The rain has dissipated now, giving way to the plaintive sound of a recorder played by a busker on Clematis Street. No longer a necessary defense against the weather, Minicozzi's umbrella becomes a weapon against bad planning. He smacks the tip of a utility meter placed, like an obstacle, on the sidewalk. "These are always fun," he says sarcastically. In the same manner he points out excessive signage on a frozen-yogurt stand, a boarded-up storefront, and a chainlink gate locking up another shop. Toward the 500 block are more vacancies, then an empty lot where he and a few others plan to show movies on a wall.

To the north, elegant townhomes flank the street. Minicozzi notes that the units, regarded at first with skepticism by some, went on the market for $180,000 each. "The last one I know of sold for $450,000."

Yet when he taps a railing at the front steps of the pricey residence, it wobbles precariously. "It's a bent pipe!" Minicozzi exclaims, disgusted. "We could probably shake it out right now."

Instead he continues on to CityPlace. Ah, yes, CityPlace. The bastion of consumerism was relentlessly portrayed in the media as "upscale," a label so ubiquitous it has become meaningless. Since its opening a year ago, CityPlace has been lauded, reviled, and analyzed, often with Minicozzi caught in the middle. "There was a CityPlace article every other day in the (Palm Beach) Post," he says wearily. "I was sick of it."

He prefers to point out the project's redeeming values, like the fact that art students hang out and sketch here some days, and that there are no bum breaks (railings dividing the seating space) near the fountains, so one could actually lie down and nap. But other details, like the fact that live oaks planned to shade the plazas were scrapped in favor of signage-friendly palms, irk him. "I hate palm trees," he grumbles.

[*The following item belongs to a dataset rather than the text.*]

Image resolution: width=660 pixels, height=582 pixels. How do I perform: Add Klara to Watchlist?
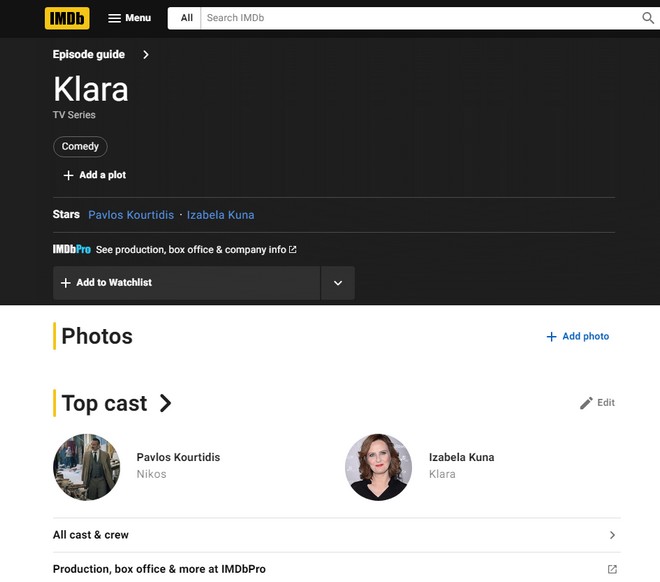click(186, 283)
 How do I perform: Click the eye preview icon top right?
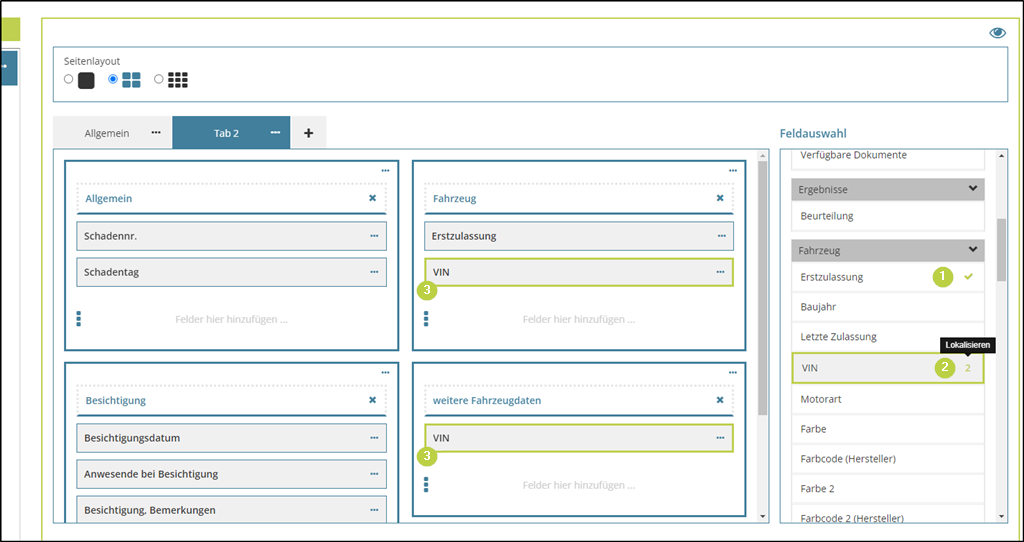pyautogui.click(x=997, y=33)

Inside the Muvico Parisian movie theater, he proudly points to hand-painted frescoes in vibrant hues, including shades of Britney Spears baby blue and pink. It's a little over-the-top, but Minicozzi refuses to play art snob. "I'm just glad they hand-painted it," he says diplomatically.

Outside the theater a Thursday-night crowd has assembled, young and old, black and white, mingling noisily on the red-brick steps like students at a university. "Apparently, there's trouble in the public space right now," Minicozzi says, in ironic reference to the recent calls for a curfew.

He continues on, past an outsized teddy bear that lounges in front of FAO Schwarz. Minicozzi admits he isn't fond of the bear, which is bolted to the ground. As he passes he sticks out his umbrella and pokes it in the rear. It makes a hollow sound.

Near the famed Place, a 4200-space parking lot looms, gray and imposing. Here on the road out of the new downtown, streetlights appear dimmer and less frequent. The back side of the massive buildings are unadorned and bleak, overpowering the small cluster of modest, low-slung apartment buildings across the street. "Signs of humanity disappear as you walk out," Minicozzi observes.

His tour loops back to city hall, which, Minicozzi adds, is slated for replacement. He worries that city leaders may choose not to spend the money on a building designed with posterity in mind. "It's hilarious that we can have the mindset that city hall can be a cheap building. What, are we gonna go out of business?"

Upstairs on the fifth floor, he flicks on the light in the conference room and hauls out a projector and a binder full of slides. It's after 9 p.m., but Minicozzi isn't finished yet. He clicks through countless frames shot in cities across the United States, people sleeping in San Francisco parks, a regal brick 7-Eleven in Boston's Beacon Hill, an innovative take on a chain drug store. Finally, Minicozzi comes to a picture that proves the point he has been making, in various ways, for hours now.

Click. A photo of the notorious butterfly ballot appears.

"Design matters," he declares. "This city should know that."